> [Texto extraído]:

He abierto la TV hasta llegar a las placas de desviación, y he cortado TODOS los cables(4), obteniendo así un punto en el centro de la pantalla, luego he cogido una pila de 1,5V, unos cables, y me he puesto a meter corriente al azar, por los 4 terminales hasta que he sacado el esquema de funcionamiento. Cuando metemos corriente en estos terminales, el punto se mueve arriba, abajo, derecha e izquierda.

las lineas de arriba-abajo e izquierda-derecha se obtienen con los mismos terminales y simplemente invirtiendo la polaridad, osea que si por esos terminales conectamos una señal, veriamos una linea.

A la conclusion que he llegado es que tenemos que meter una señal ajustable en la linea horizontal, y la vertical seria la que usasemos como canal de entrada para las señales del circuito que estemos diseñando. La señal horizontal debe ser ajustable para adaptarse a la señal que metemos por el canal de entrada, a mas hz entran por la entrada, mas hz debe haber en la horizontal para poder ver con claridad la onda.

Como veis este planteamiento?

Gracias por la ayuda


----------



## miguelus (May 6, 2013)

Buenas noches slipkadicto

Para realizar un Osciloscopio el tubo ha de ser de deflexión Electroestática.

Los CRT de TV son de deflexión Electromagnética por lo que para utilizarlos para visualizar deñales estarán muy limitados.
Las bobinas del Yugo, en el sistema PAL, están diseñadas para manejar una frecuencia de Horizontal de 15625Hz y en Vertical de 50Hz y  en el sistema NTSC una frecuencia Horizontal de 18750Hz y en el Vertical de 60Hz.

Por esa razón en el eje Vertical no podrás ver señales de más de 50 o 60Hz ya que la Bobina de desviación Vertical no responderá a frecuencias superiores.

En el Horizontal tendremos un problema similar, la base de tiempos tendrá que ser de una frecuencia igual a la frecuencia de Horizontal, 15625Hz o 18750Hz con lo que tendremos un barrido de 64µS o de 53,33µS lo que limitaría mucho la utilidad del Osciloscopio.

Tendremos que diseñar toda la circuitería de la base de tiempo Horizontal, el generador de diente de sierra para la deflexión, todo lo relacionado con los sincronismos, etc.

Para el amplificador Vertical no necesitaremos muchos requisitos ya que el ancho de banda estará limitado por el Yugo que, como he comentado anteriormente, está diseñado para 50 - 60 Hz.

Como experiencia puede ser divertido, pero muy lejos  de ser algo útil.

Sal U2


----------



## slipkadicto (May 6, 2013)

vaya, que pena, pues nada... seguiré mirando o conseguiré uno de estos

http://todoelectronica.com/osciloscopio-panel-digital-p-9827.html

Que os parece?


----------



## tiago (May 6, 2013)

¿Que uso le vas a dar?.  Si es para empezar o para emplearlo en audio, hay aplicaciones para usar el ordenador como osciloscopio, la mayoria son gratuitas. Se toma la señal por la tarjeta de sonido.

Saludos.


----------



## slipkadicto (May 6, 2013)

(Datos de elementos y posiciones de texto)
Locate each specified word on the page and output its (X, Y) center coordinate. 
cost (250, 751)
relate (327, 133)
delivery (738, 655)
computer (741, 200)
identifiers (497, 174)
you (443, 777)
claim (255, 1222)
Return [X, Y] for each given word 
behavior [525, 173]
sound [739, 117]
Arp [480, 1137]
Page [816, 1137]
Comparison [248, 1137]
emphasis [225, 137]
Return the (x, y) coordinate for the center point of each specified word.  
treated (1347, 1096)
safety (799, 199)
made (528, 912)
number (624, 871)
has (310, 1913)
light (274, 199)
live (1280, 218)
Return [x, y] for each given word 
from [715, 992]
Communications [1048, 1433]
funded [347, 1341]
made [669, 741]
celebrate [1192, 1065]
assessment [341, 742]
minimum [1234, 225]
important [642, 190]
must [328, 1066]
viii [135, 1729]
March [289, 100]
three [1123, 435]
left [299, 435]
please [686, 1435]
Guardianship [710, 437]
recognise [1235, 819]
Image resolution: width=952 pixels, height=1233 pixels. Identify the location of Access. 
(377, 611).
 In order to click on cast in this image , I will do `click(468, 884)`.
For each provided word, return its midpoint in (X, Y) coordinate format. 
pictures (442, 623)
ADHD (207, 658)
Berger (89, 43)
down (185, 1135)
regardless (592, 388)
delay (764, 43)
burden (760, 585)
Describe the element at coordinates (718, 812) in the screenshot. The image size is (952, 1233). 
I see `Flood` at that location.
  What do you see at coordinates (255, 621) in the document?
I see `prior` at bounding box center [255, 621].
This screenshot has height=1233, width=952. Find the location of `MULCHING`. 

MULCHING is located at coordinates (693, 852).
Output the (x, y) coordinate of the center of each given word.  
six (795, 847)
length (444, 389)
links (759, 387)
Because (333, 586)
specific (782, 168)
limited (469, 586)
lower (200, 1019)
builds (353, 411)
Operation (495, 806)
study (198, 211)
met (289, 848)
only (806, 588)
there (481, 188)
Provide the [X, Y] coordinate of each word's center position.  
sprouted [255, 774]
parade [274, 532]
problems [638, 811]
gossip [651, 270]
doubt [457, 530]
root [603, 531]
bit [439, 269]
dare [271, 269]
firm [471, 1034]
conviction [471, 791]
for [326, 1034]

> [Lista de tareas]:
[1] Enumera los distintos valores de frecuencia en Hz que aparecen en el hilo del foro, sin repetir ninguno.
[2] Reproduce el fragmento del hilo del foro entre "## miguelus (May" y "a frecuencias superiores.", ambos incluidos.

> [Conjunto de respuestas]:
[1] 15625 Hz, 50 Hz, 18750 Hz, 60 Hz

[2]
## miguelus (May 6, 2013)

Buenas noches slipkadicto

Para realizar un Osciloscopio el tubo ha de ser de deflexión Electroestática.

Los CRT de TV son de deflexión Electromagnética por lo que para utilizarlos para visualizar deñales estarán muy limitados.
Las bobinas del Yugo, en el sistema PAL, están diseñadas para manejar una frecuencia de Horizontal de 15625Hz y en Vertical de 50Hz y  en el sistema NTSC una frecuencia Horizontal de 18750Hz y en el Vertical de 60Hz.

Por esa razón en el eje Vertical no podrás ver señales de más de 50 o 60Hz ya que la Bobina de desviación Vertical no responderá a frecuencias superiores.